The present invention also generates prosody-indicative data, so as to convey stress, pitch, grave, or pause aspects when speaking a sentence. Syntax-related questions help to determine how the phoneme is to be stressed, or pitched or graved. For example, internal node 41 (of FIG. 2) inquires whether the first word in the sentence is an interrogatory pronoun, such as "who" in the exemplary sentence "who read a book?" Since in this example, the first word in this example is an interrogatory pronoun, then leaf node 44 with its phoneme stress is selected. Leaf node 46 illustrates the other option where the phonemes are not stressed.
As another example, in an interrogative sentence, the phonemes of the last syllable of the last word in the sentence would have a pitch mark so as to more naturally convey the questioning aspect of the sentence. Still another example includes the present invention able to accommodate natural pausing in speaking a sentence. The present invention includes such pausing detail by asking questions about punctuation, such as commas and periods.
The text-based pronunciation generator 16 (FIG. 1) thus uses decision trees 10 to construct one or more pronunciation hypotheses that are stored in list 18. Preferably each pronunciation has associated with it a numerical score arrived at by combining the probability scores of the individual phonemes selected using decision trees 10. Word pronunciations may be scored by constructing a matrix of possible combinations and then using dynamic programming to select the n-best candidates.

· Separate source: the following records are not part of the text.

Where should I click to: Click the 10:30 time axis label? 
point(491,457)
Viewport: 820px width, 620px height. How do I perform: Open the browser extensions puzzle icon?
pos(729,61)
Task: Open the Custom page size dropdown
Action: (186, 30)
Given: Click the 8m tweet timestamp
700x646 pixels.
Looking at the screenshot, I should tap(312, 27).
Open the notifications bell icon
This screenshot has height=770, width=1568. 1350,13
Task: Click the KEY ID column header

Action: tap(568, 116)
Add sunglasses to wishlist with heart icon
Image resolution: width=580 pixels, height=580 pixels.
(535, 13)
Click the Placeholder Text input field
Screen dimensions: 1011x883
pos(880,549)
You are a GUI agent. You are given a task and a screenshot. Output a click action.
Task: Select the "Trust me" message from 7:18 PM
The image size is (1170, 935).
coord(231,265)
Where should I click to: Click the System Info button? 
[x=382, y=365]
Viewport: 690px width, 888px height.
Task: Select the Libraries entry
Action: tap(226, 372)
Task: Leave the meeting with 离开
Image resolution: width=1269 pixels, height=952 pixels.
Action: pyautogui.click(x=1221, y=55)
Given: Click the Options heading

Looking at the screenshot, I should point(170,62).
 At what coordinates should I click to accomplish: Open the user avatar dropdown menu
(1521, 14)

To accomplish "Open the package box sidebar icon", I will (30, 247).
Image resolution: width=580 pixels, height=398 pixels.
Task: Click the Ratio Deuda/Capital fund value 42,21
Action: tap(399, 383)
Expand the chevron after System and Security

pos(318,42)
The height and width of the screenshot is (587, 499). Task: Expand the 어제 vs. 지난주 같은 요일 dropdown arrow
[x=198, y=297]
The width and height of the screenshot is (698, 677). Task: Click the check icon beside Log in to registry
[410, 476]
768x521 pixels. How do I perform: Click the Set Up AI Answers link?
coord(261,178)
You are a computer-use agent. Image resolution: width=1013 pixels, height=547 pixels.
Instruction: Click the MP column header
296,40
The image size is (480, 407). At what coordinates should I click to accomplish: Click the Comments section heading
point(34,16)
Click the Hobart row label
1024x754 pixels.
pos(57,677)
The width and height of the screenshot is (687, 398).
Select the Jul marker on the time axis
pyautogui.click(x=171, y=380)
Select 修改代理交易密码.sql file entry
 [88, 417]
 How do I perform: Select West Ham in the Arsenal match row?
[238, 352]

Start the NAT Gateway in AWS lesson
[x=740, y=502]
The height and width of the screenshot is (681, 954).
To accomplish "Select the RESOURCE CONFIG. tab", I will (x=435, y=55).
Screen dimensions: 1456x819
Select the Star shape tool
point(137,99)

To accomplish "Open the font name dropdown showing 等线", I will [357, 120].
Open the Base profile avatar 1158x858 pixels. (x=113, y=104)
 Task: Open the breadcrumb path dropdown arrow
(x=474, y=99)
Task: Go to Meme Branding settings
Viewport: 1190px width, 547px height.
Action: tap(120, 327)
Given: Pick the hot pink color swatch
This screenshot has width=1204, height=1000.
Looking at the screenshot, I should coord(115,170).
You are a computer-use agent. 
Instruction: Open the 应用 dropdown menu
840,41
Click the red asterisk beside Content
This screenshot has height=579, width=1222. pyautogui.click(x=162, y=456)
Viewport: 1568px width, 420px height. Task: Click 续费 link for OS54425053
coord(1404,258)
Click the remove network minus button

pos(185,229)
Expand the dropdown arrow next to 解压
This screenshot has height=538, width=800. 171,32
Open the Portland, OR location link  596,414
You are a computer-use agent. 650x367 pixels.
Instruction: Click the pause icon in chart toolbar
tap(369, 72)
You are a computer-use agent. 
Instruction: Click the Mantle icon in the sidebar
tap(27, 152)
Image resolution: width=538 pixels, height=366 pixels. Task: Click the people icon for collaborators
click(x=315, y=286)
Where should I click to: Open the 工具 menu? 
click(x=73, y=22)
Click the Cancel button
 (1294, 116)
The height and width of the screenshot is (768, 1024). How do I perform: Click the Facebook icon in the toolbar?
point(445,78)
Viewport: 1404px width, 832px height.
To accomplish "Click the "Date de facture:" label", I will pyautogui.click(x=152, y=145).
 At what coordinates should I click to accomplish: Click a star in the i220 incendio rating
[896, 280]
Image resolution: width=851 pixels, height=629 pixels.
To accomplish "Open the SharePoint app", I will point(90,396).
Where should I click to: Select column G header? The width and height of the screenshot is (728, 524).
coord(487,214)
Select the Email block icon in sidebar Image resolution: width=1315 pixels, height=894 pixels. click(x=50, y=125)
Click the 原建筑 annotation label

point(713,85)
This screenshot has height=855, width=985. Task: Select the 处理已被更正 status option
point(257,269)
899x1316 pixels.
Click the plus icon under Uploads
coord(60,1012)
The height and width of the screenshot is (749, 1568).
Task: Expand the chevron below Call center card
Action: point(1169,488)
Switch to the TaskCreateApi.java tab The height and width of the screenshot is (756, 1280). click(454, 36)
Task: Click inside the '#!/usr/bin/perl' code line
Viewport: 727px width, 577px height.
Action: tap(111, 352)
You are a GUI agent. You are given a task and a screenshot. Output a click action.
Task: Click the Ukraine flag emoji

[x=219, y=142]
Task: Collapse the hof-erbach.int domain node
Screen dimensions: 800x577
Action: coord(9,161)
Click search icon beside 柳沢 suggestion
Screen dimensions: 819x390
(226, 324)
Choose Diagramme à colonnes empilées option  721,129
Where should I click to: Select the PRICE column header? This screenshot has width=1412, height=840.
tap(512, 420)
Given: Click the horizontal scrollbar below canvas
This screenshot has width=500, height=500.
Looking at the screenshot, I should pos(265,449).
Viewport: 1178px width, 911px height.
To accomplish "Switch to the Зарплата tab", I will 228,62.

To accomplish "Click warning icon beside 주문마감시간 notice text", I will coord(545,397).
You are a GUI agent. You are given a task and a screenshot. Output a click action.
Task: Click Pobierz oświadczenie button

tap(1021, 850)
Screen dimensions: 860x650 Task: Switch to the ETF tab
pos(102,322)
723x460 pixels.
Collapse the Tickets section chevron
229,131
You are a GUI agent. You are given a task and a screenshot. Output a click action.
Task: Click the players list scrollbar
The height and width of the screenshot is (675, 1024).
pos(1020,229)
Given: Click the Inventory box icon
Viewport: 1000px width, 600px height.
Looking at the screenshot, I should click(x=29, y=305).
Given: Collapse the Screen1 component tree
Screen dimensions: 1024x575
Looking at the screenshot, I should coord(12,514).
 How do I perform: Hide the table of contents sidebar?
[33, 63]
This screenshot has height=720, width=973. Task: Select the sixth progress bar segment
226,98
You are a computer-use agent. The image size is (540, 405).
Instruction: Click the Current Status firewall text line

Alternatively, the n-best candidates may be selected using a substitution technique that first identifies the most probable word candidate and then generates additional candidates through iterative substitution, as follows. The pronunciation with the highest probability score is selected first, by multiplying the respective scores of the highest-scoring phonemes (identified by examining the leaf nodes) and then using this selection as the most probable candidate or first-best word candidate. Additional (n-best) candidates are then selected by examining the phoneme data in the leaf nodes again to identify the phoneme, not previously selected, that has the smallest difference from an initially selected phoneme. This minimally-different phoneme is then substituted for the initially selected one to thereby generate the second-best word candidate. The above process may be repeated iteratively until the desired number of n-best candidates have been selected. List 18 may be sorted in descending score order, so that the pronunciation judged the best by the letter-only analysis appears first in the list.
Decision trees 10 frequently produce only moderately successful results. This is because these decision trees have no way of determining at each letter what phoneme will be generated by subsequent letters. Thus decision trees 10 can generate a high scoring pronunciation that actually would not occur in natural speech. For example, the proper name, Achilles, would likely result in a pronunciation that phoneticizes both ll's: ah-k-ih-l-l-iy-z. In natural speech, the second l is actually silent: ah-k-ih-l-iy-z. The pronunciation generator using decision trees 10 has no mechanism to screen out word pronunciations that would never occur in natural speech.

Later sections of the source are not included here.